Random Matrices, the Ulam Problem, Directed Polymers & Growth Models, and Sequence Matching

Abstract

In these lecture notes I will give a pedagogical introduction to some common aspects of 4 different problems: (i) random matrices (ii) the longest increasing subsequence problem (also known as the Ulam problem) (iii) directed polymers in random medium and growth models in (1+1) dimensions and (iv) a problem on the alignment of a pair of random sequences. Each of these problems is almost entirely a sub-field by itself and here I will discuss only some specific aspects of each of them. These 4 problems have been studied almost independently for the past few decades, but only over the last few years a common thread was found to link all of them.

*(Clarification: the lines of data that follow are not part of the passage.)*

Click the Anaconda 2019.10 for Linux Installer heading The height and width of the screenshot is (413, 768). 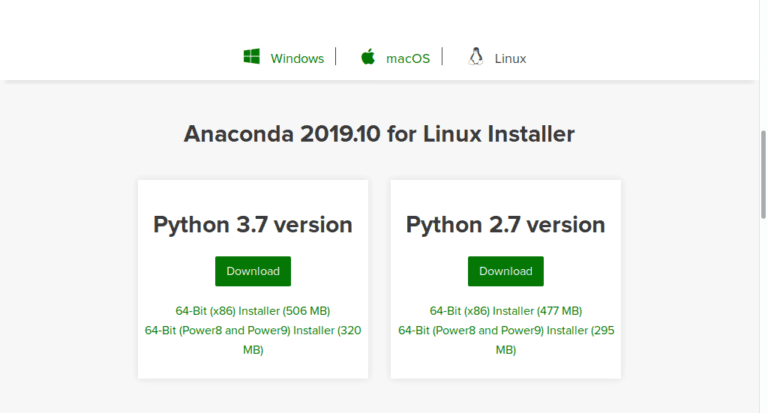pos(379,134)
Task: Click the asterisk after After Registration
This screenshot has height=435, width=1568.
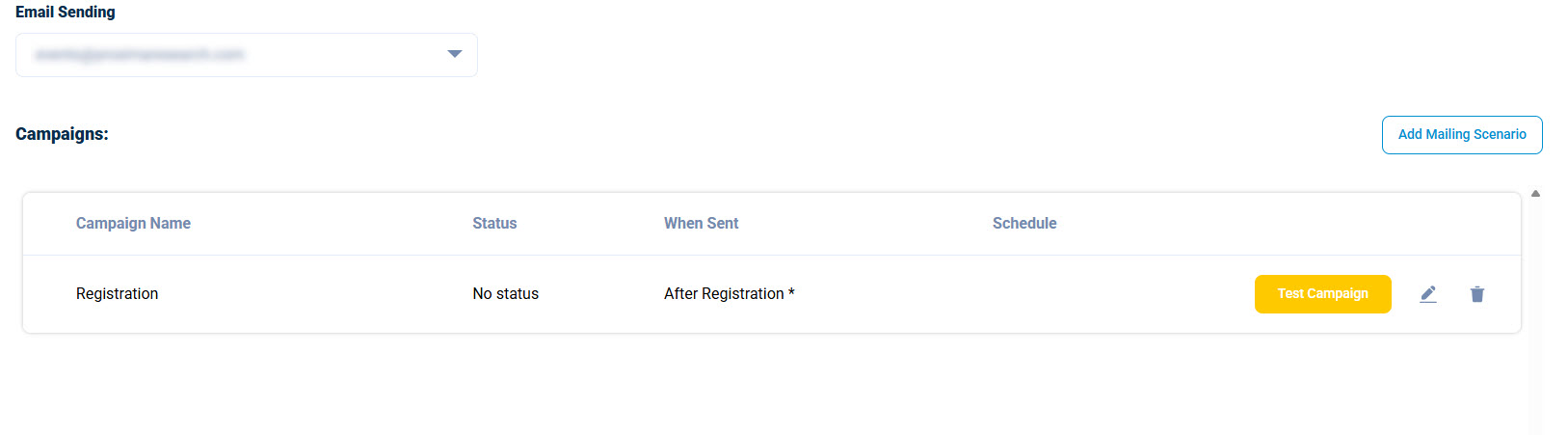Action: tap(791, 292)
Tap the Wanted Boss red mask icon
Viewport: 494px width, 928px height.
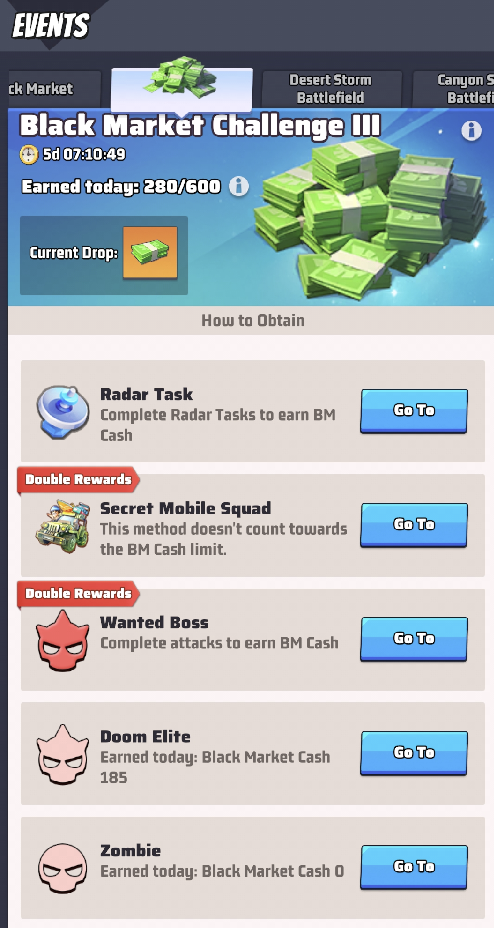pyautogui.click(x=63, y=640)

In particular all of them share one common limiting probability distribution known as the Tracy-Widom distribution that describes the asymptotic probability distribution of the largest eigenvalue of a random matrix. I will mention here, without mathematical derivation, some of the beautiful results discovered in the past few years. Then, I will consider two specific models (a) a ballistic deposition growth model and (b) a model of sequence alignment known as the Bernoulli matching model and discuss, in some detail, how one derives exactly the Tracy-Widom law in these models. The emphasis of these lectures would be on how to map one model to another. Some open problems are discussed at the end.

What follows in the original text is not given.